Table 1. Ground state energies for the Ising model using Haar–Markov chains. The first column records the bond dimension used in the computations. The second column reports the estimate for the ground state energy output by our simulated annealing scheme. The state obtained after simulated annealing is then used as a seed for Markov chains at very small temperatures. The resulting ground state energies are shown in the third column. The fourth column shows the results obtained through EE for the sake of comparison.

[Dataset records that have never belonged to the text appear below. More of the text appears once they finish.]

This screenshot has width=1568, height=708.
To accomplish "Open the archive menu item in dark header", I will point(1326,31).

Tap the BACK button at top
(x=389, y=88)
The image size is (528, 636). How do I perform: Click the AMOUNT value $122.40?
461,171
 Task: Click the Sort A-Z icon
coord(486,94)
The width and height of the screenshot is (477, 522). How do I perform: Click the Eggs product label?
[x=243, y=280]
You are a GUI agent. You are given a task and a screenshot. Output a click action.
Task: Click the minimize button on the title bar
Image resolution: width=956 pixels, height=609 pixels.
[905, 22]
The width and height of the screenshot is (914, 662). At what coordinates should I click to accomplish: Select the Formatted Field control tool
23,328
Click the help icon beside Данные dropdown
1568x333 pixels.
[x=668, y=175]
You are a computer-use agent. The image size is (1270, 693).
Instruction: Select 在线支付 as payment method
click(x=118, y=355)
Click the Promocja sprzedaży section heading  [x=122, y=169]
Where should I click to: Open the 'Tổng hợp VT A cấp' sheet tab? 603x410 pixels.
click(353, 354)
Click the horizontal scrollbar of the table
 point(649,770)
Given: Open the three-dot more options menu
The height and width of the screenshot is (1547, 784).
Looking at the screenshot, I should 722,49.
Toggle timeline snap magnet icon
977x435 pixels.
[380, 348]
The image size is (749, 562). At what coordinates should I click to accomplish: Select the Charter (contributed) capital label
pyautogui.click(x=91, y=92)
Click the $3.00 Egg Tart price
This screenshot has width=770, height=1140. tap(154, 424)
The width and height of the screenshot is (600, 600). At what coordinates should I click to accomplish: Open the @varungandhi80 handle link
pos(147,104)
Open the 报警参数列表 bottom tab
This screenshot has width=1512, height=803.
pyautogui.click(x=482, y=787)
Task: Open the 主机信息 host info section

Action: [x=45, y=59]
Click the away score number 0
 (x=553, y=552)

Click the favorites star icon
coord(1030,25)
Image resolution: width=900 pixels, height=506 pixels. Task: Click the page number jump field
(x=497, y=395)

χ	${\sf Phase} \;{\sf A}$	${\sf Phase} \;{\sf B}$	${\sf EE}$
2	$-50.354476$	$-50.503292$	$-50.503303$
4	$-50.489549$	$-50.564197$	$-50.567694$
8	$-50.338708$	$-50.559158$	$-50.569413$
16	$-50.354480$	$-50.533931$	$-50.569425$

Two remarks are in order before moving to two dimensions. (i) One of the motivations for the present work is to eventually be able to address Hamiltonians that cannot be analysed with a greedy method. As discussed below, some further work will be needed before we can fully study this possibility. However, we can mention a small step in the right direction. In [10], the authors consider a very simple Hamiltonian $H=-2{{\sum }_{i}}\sigma _{i}^{x}\sigma _{i+1}^{x}-1/2{{\sum }_{i}}\sigma _{i}^{x}$ and show that a greedy method based on local moves, initialized in the state $|\downarrow \downarrow \ldots \downarrow \rangle$ , will remain in that state. (The same is true for EE.) We have checked that, in turn, even when initialized in that state, our method does move away and eventually provide the global optimum $|\uparrow \uparrow \ldots \uparrow \rangle$ . Of course, this issue with greedy methods can be fixed through correct initialisation. But that is precisely the point; some disordered Hamiltonians are such that we do not know a priori how to correctly make this initialisation, which brings us to our second comment. (ii) Just like other simulated annealing schemes used in other contexts, ours should not be viewed so much as a tool to obtain the global optimum, but to provide a seed close enough to it that, when completed with a more greedy method, it yields the correct solution.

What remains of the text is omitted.